TRY IT:
Could you show all lines in the entries below that contain the string "Facebook"?

DATA RECORDS:

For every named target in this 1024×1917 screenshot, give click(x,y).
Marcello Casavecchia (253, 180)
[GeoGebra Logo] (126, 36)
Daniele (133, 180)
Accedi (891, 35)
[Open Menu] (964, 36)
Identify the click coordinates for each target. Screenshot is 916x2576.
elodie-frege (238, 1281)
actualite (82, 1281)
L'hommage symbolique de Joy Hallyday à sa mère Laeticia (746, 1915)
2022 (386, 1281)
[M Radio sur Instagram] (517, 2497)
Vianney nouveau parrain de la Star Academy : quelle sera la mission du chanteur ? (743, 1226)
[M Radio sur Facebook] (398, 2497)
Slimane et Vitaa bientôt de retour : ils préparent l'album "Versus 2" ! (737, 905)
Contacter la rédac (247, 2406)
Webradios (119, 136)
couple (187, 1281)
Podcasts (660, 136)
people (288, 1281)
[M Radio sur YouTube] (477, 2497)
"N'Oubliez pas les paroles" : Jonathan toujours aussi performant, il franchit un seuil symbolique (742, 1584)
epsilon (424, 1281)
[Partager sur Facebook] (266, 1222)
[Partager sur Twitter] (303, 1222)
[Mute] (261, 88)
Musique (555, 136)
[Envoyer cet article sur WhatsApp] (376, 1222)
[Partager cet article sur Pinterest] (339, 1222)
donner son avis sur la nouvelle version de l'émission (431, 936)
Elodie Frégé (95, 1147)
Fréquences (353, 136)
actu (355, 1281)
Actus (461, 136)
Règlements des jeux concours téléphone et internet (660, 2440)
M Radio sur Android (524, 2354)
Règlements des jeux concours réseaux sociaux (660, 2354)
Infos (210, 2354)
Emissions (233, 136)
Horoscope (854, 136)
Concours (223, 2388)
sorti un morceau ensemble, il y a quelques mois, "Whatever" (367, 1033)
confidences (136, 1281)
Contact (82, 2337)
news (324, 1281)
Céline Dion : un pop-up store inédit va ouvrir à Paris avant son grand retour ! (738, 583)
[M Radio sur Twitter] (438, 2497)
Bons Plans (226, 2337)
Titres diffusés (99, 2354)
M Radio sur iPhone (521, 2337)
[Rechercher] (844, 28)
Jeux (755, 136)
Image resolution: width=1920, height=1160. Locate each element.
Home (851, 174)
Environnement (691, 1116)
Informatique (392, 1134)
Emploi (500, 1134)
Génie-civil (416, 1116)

RESULT:
[M Radio sur Facebook] (398, 2497)
[Partager sur Facebook] (266, 1222)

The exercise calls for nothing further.